Quem está acostumado a assistir longas transmissões — o jogo do Brasil terminou às 12h45 de sábado e durou quase três horas e meia — pode ver os diversos rituais que fazem parte da experiência esportiva americana no intervalo, como os canhões que lançar presentes para o público. e romantismo. Na verdade, havia muito romantismo. Com direito a pedido de casamento na beira do campo e câmera de beijo.
Em particular, o jogo era um espetáculo de sons, produzidos ou espontâneos. Diante das diversas faltas apontadas no início do jogo, a conhecida impaciência dos torcedores brasileiros fez com que um árbitro da NFL, possivelmente pela primeira vez na história, fosse “mandado para aquele local”.
No sistema de arena, quem sempre diz que o show do intervalo do Super Bowl deveria ter pagode ou axé viu um desejo se tornar quase realidade.
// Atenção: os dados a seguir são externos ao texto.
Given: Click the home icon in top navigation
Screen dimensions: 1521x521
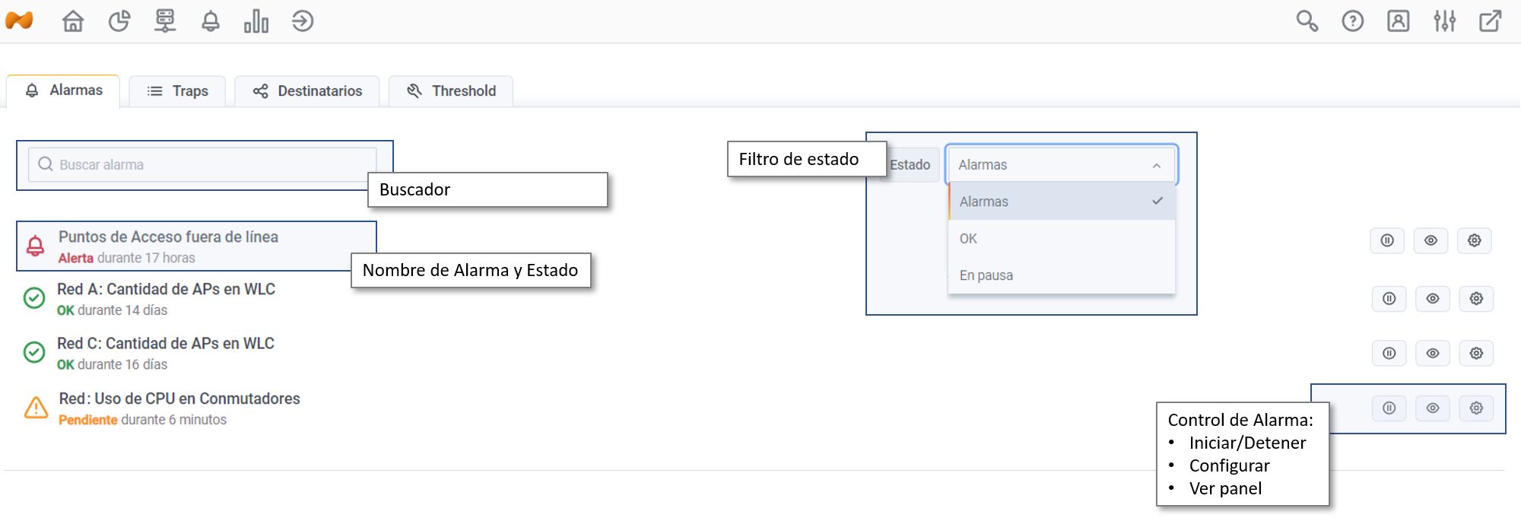Looking at the screenshot, I should pyautogui.click(x=73, y=21).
Um curador atento fez alguns intervalos acompanhados de Raça Negra, Chiclete Banana, “Tá Escrito”, música do Grupo Revelação, e “Evidências”, música de Chitãozinho e Xororó, tratada por muitos como o segundo hino do Brasil.
Aliás, teve hino, cantado por Luísa Sonza, e show do intervalo de Anitta. Tudo acompanhado com emoção por uma arquibancada ávida por aquela experiência. Raros devem ser os presentes que já estiveram em um Super Bowl, mas, ontem, todos poderiam dizer que vivenciaram a final do campeonato “ao estilo brasileiro”.
Toda a atmosfera parecia estar realmente afetando o campo. No primeiro quarto, sentindo um empurrão mais forte do seu lado, os Packers forçaram roubos de bola na defesa e poderiam ter aberto vantagem, mas encontraram um resiliente Eagles, que controlou o ritmo no segundo tempo e conquistou a vitória.
A saída da Neo Química deixa uma moeda que demorará a cair e, ao mesmo tempo, a torcida para que a NFL avalie o evento como um sucesso e volte muitas e muitas vezes.